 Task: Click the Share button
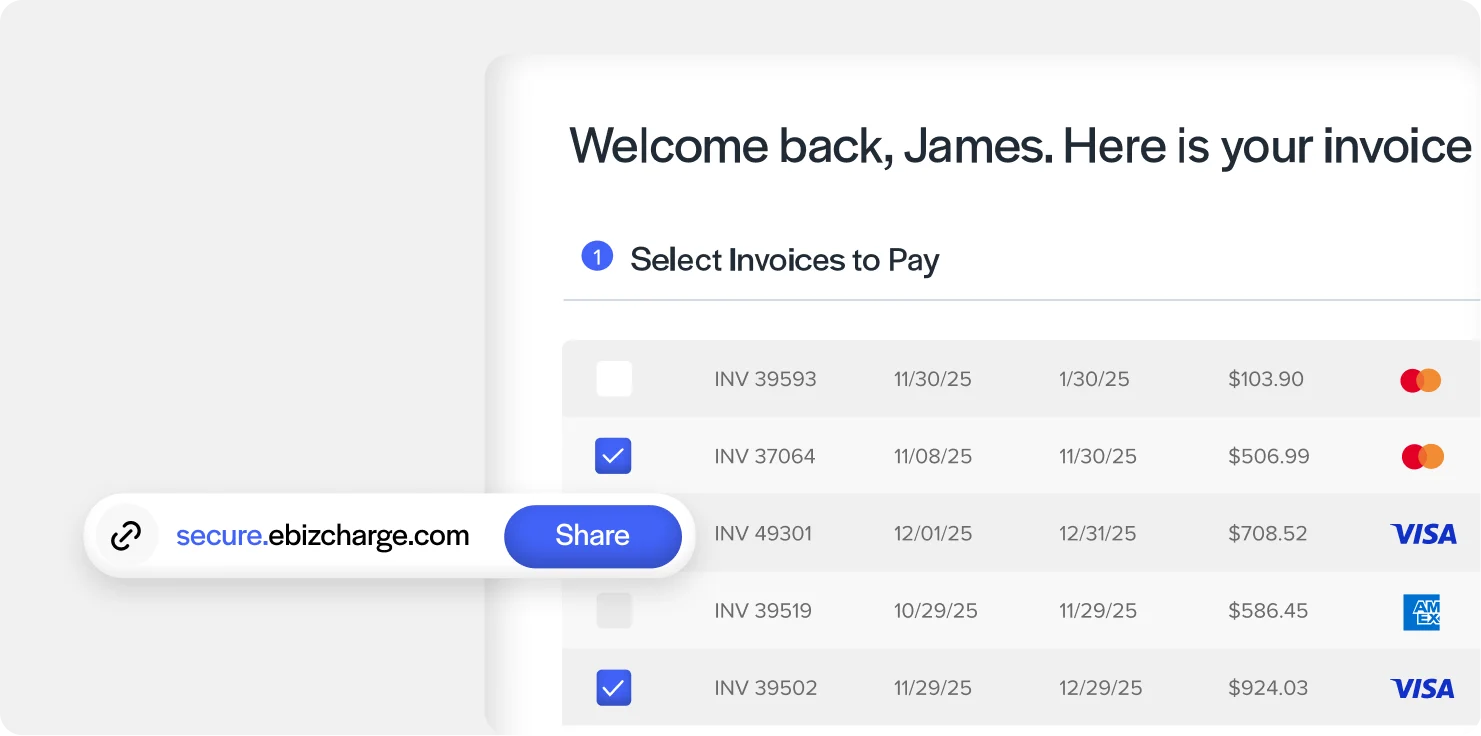593,536
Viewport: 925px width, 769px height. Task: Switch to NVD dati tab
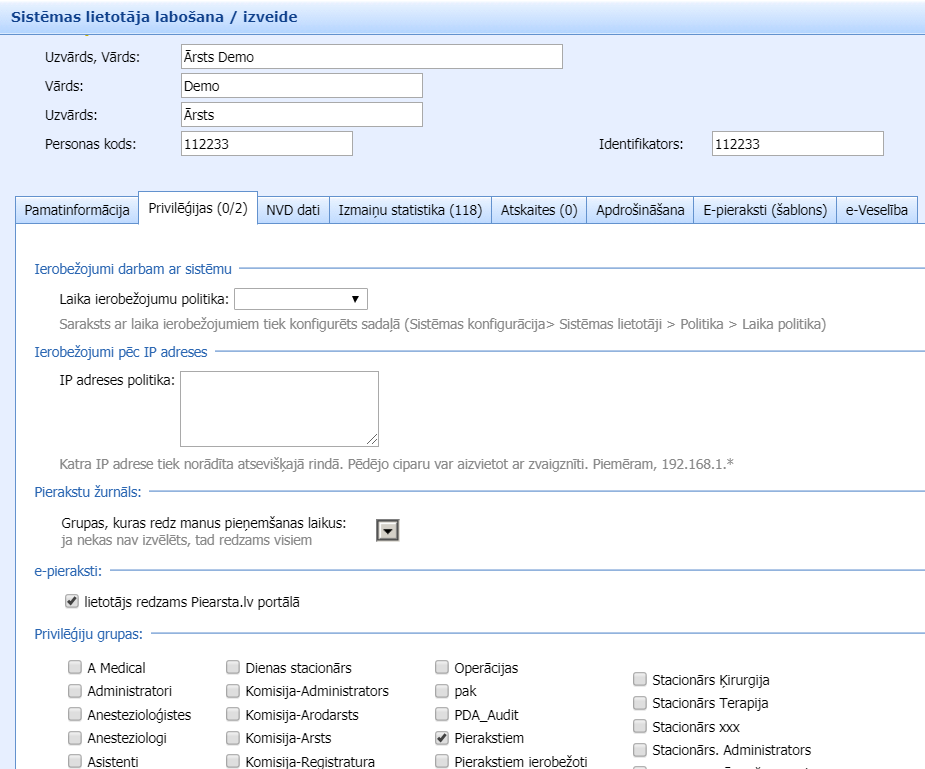(293, 210)
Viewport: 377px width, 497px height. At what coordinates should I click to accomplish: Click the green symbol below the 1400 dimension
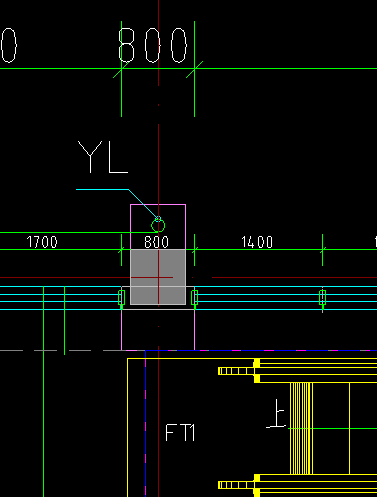[322, 298]
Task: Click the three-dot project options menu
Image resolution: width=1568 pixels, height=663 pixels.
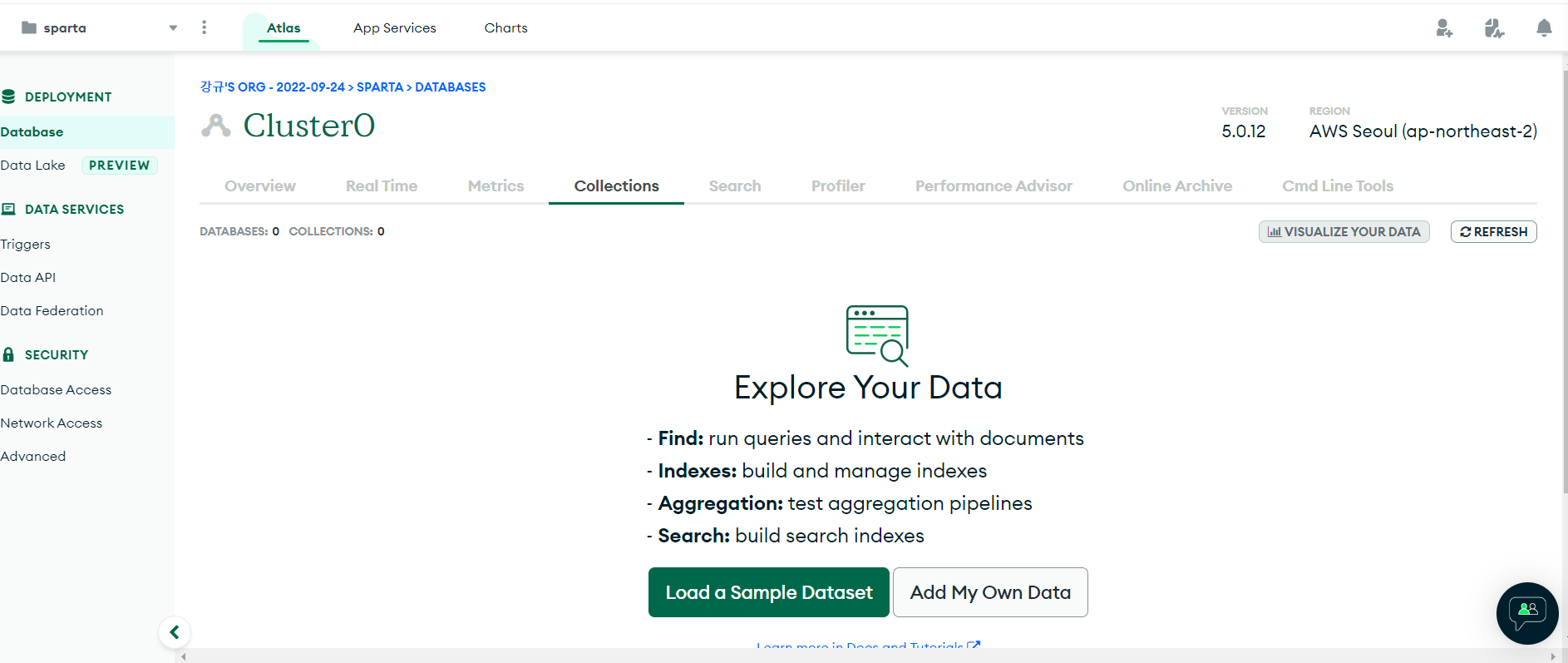Action: pos(204,27)
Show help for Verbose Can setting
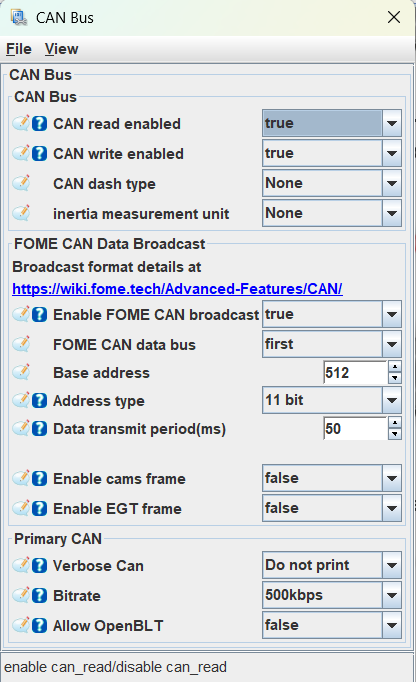Image resolution: width=416 pixels, height=682 pixels. [x=40, y=565]
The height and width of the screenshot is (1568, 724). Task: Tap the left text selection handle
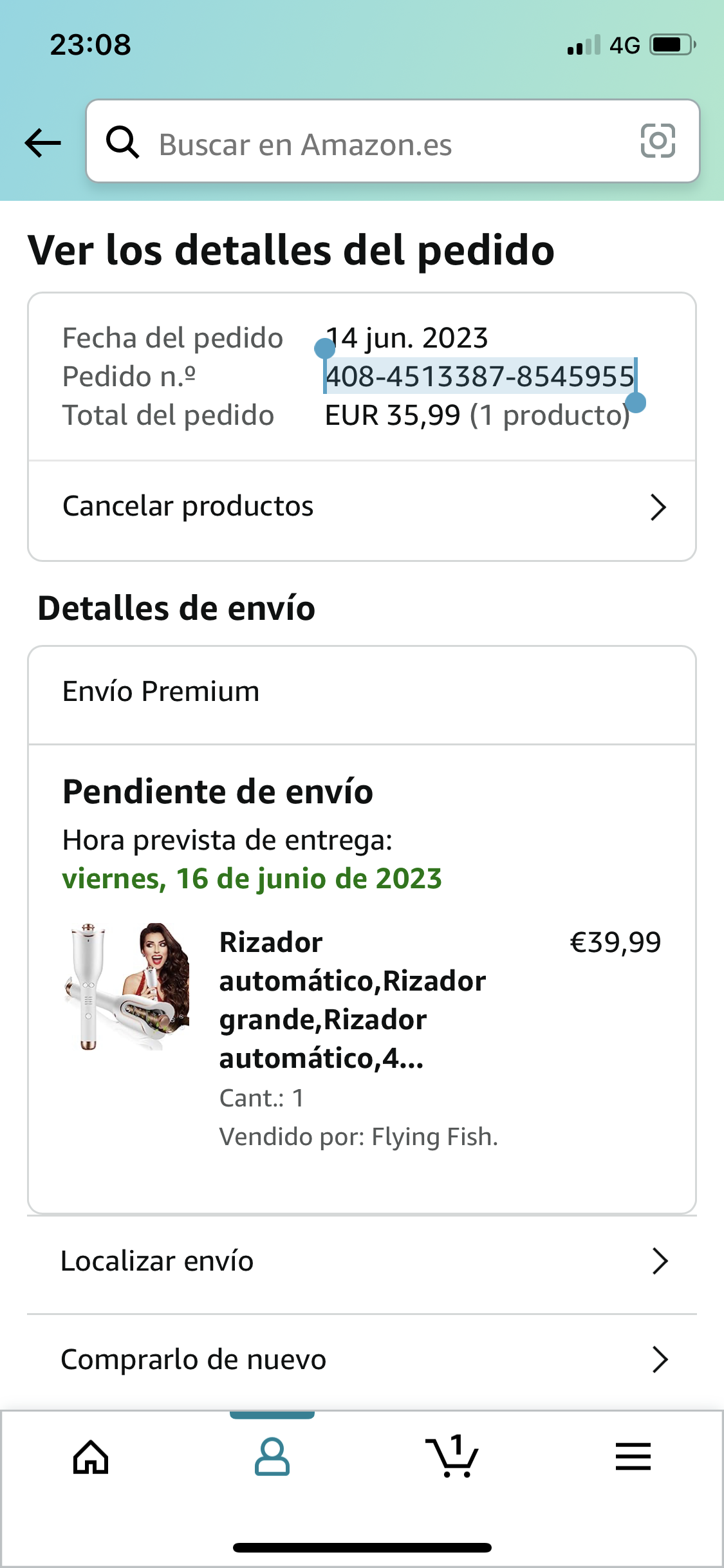coord(324,348)
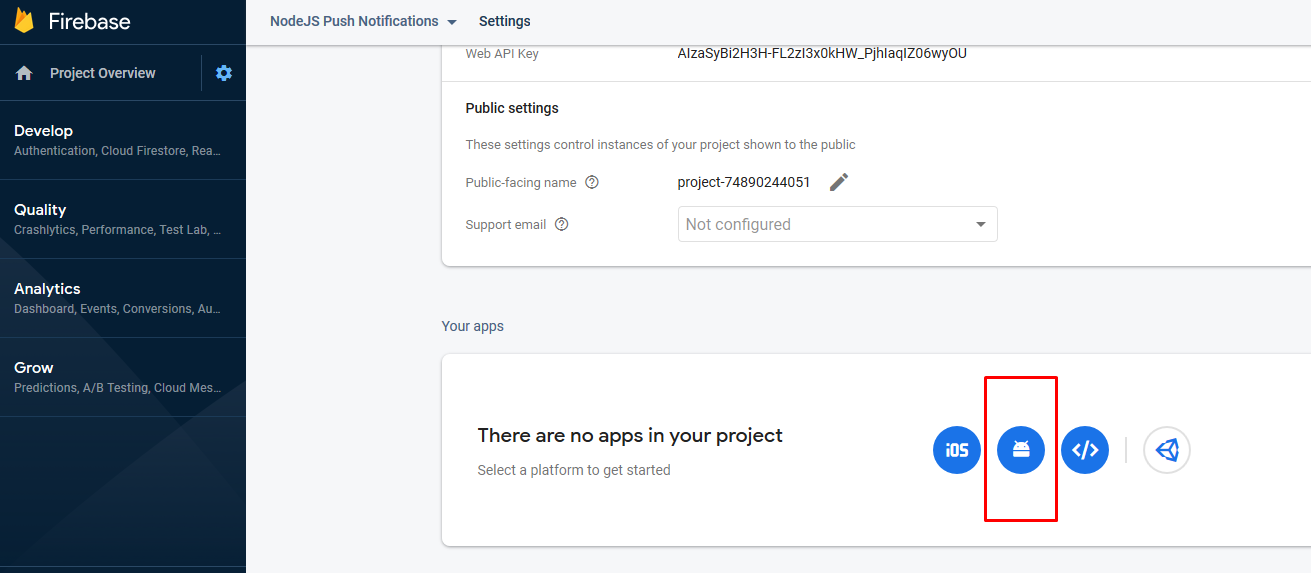Click the project-74890244051 public-facing name text
This screenshot has height=573, width=1311.
click(x=744, y=182)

******************************

• _To do_:
Write the lines above out again exactly, without any of their pictures.

• _Expected answer_:
 Task: Click the Share button
593,536
Viewport: 925px width, 769px height. Task: Switch to NVD dati tab
(293, 210)
Viewport: 377px width, 497px height. At what coordinates should I click to accomplish: Click the green symbol below the 1400 dimension
[322, 298]
Task: Click the three-dot project options menu
Image resolution: width=1568 pixels, height=663 pixels.
Action: pos(204,27)
Show help for Verbose Can setting
Image resolution: width=416 pixels, height=682 pixels. [x=40, y=565]
The height and width of the screenshot is (1568, 724). Task: Tap the left text selection handle
coord(324,348)
Click the project-74890244051 public-facing name text
This screenshot has height=573, width=1311.
click(x=744, y=182)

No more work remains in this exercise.